▸ **Data under study**
►

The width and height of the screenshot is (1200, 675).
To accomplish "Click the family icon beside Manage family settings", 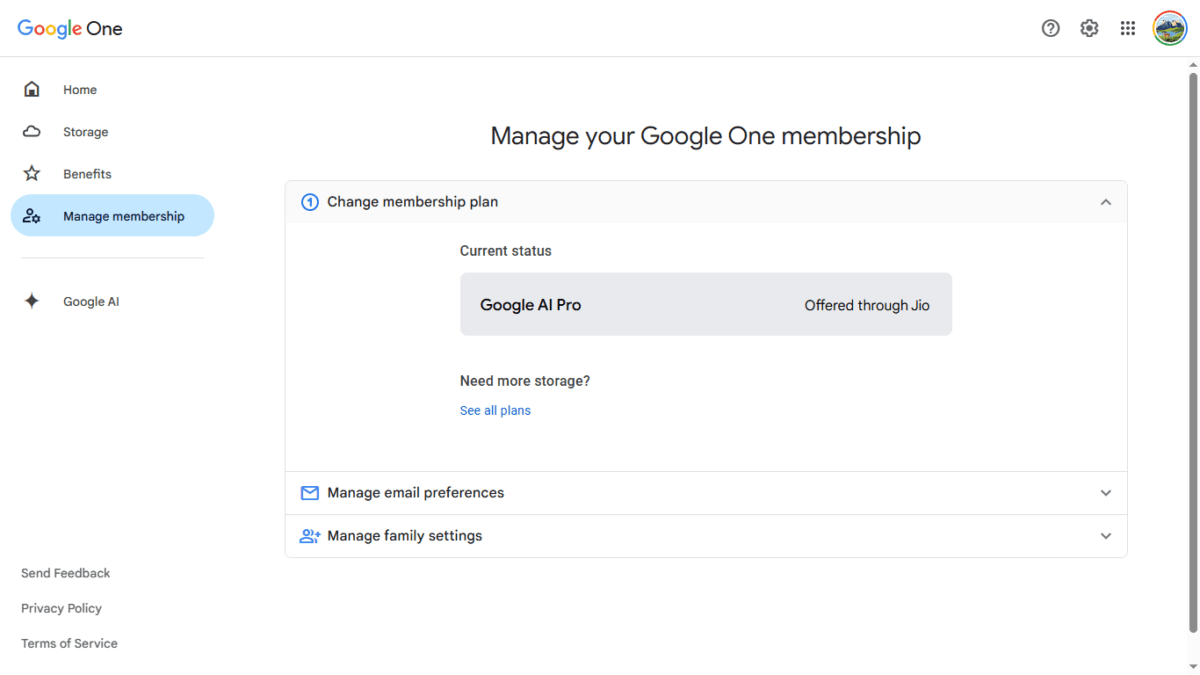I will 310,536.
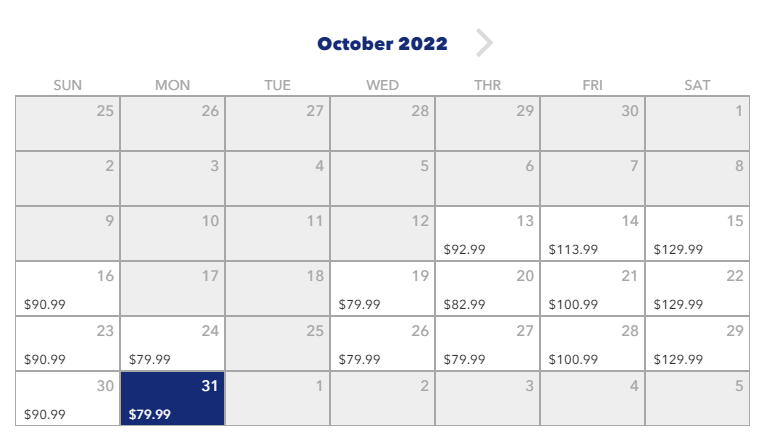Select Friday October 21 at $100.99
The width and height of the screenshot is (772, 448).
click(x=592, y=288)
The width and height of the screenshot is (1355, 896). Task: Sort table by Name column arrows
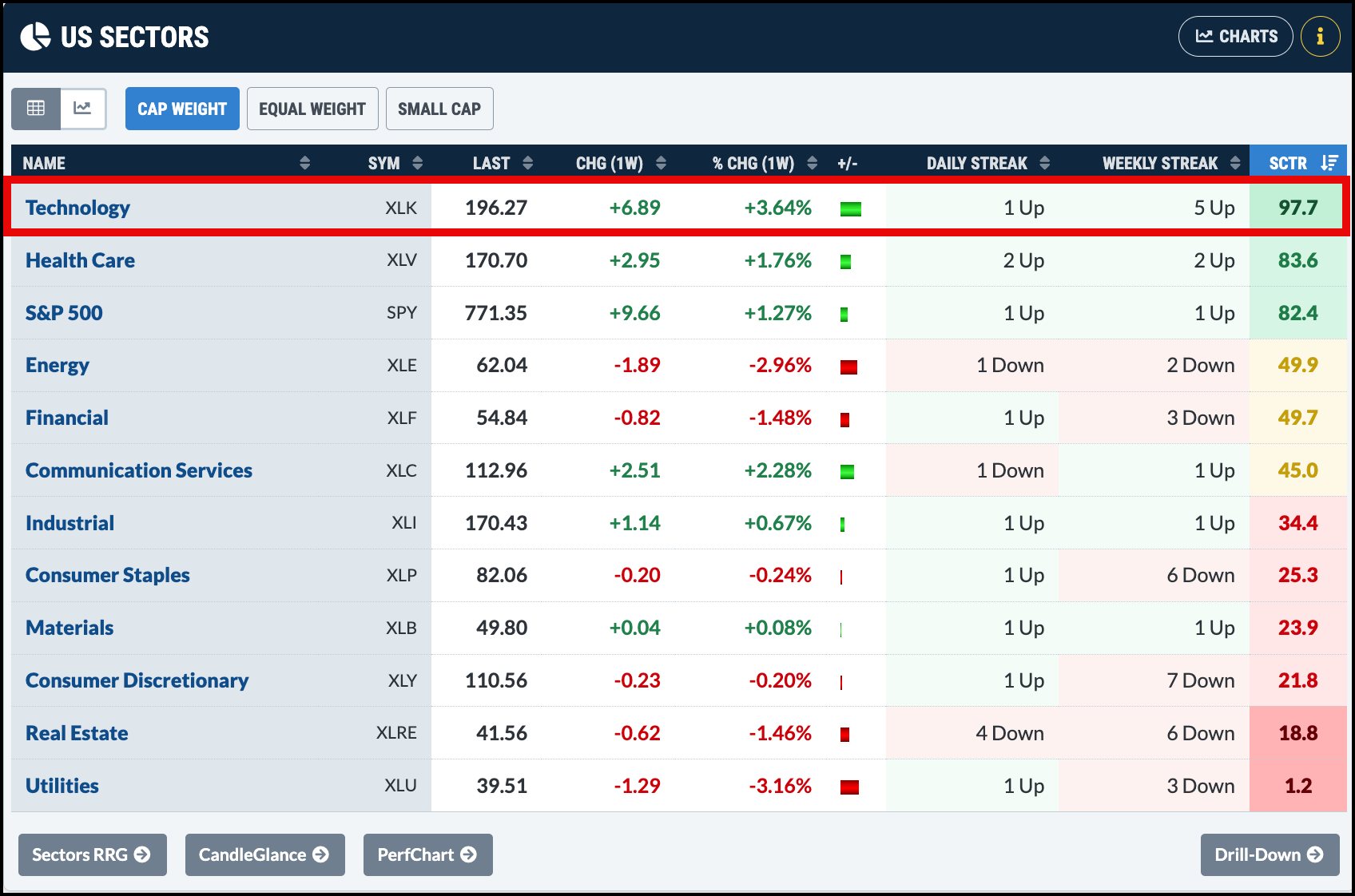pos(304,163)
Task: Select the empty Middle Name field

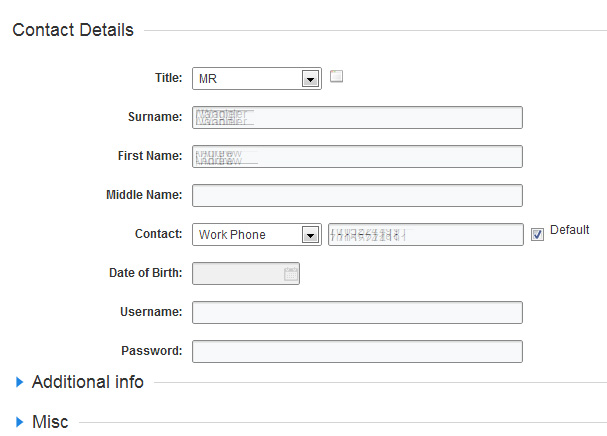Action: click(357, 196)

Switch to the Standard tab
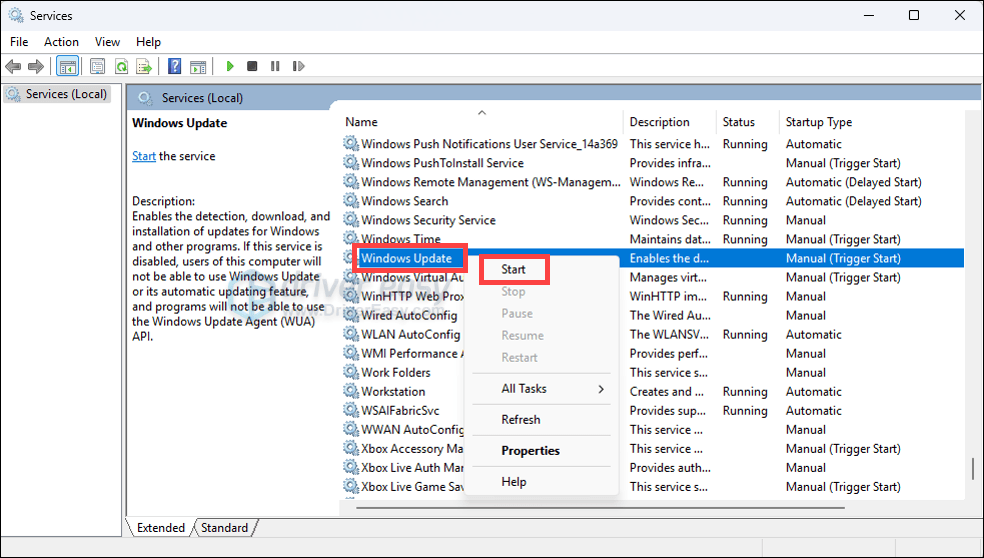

◄
►

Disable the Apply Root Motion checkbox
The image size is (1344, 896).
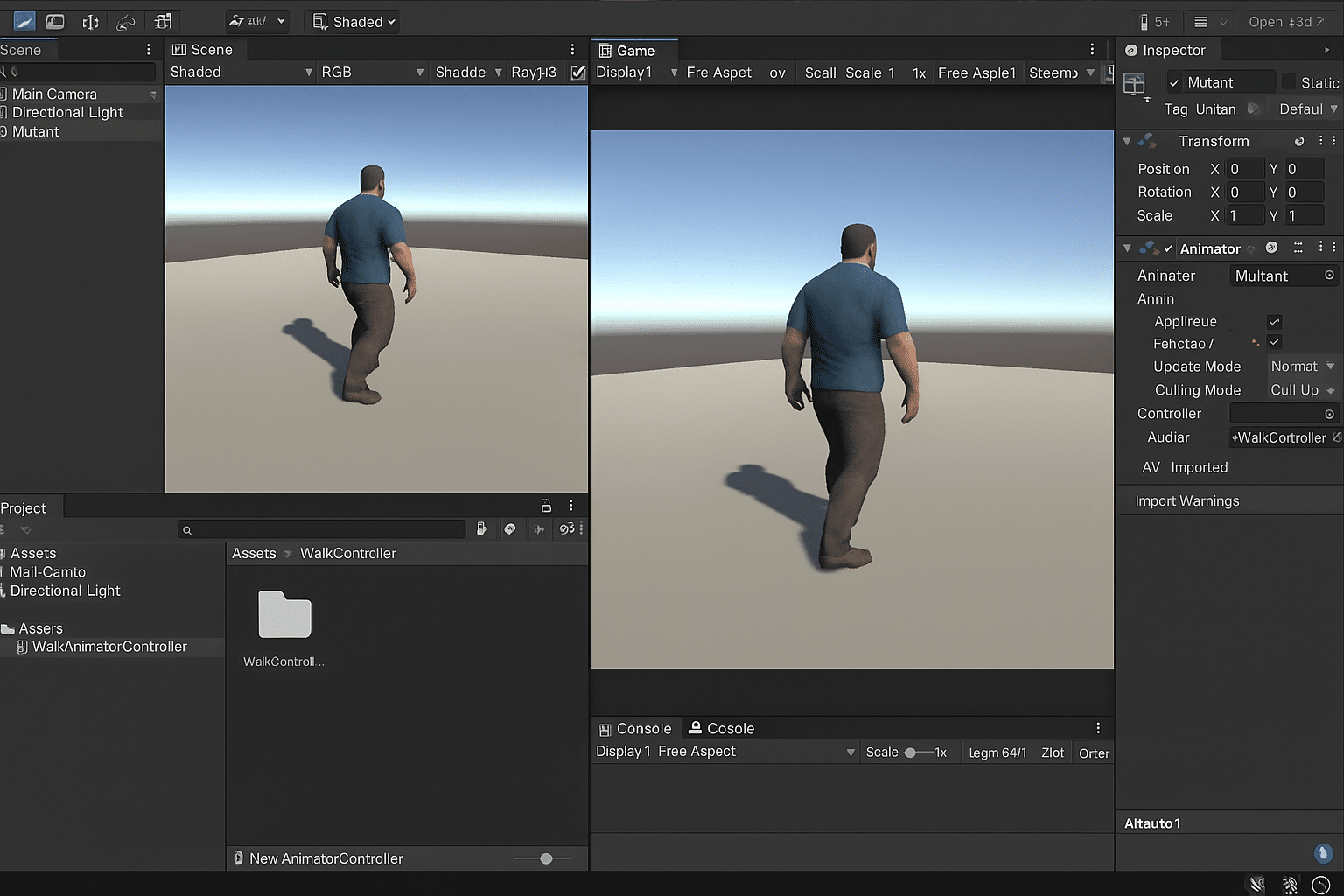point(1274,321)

◄

▸ **Exercise directions**
Only one stretch of the listing is wanted: the lines starting at the one with "Task: Select the empty Middle Name field" and ending at the one with "Switch to the Standard tab", copied exactly and free of pictures.

▸ **Solved problem**
Task: Select the empty Middle Name field

Action: click(357, 196)

Switch to the Standard tab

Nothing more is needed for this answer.